--- What the exercise asks ---
Write the entries out again. Every character must match.

[[ Record excerpts, beginning ]]

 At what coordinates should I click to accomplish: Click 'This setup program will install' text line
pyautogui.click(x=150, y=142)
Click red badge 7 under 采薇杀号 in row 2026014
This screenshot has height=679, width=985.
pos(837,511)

[[ Record excerpts, end ]]

--- Exercise answer ---
 At what coordinates should I click to accomplish: Click 'This setup program will install' text line
pyautogui.click(x=150, y=142)
Click red badge 7 under 采薇杀号 in row 2026014
This screenshot has height=679, width=985.
pos(837,511)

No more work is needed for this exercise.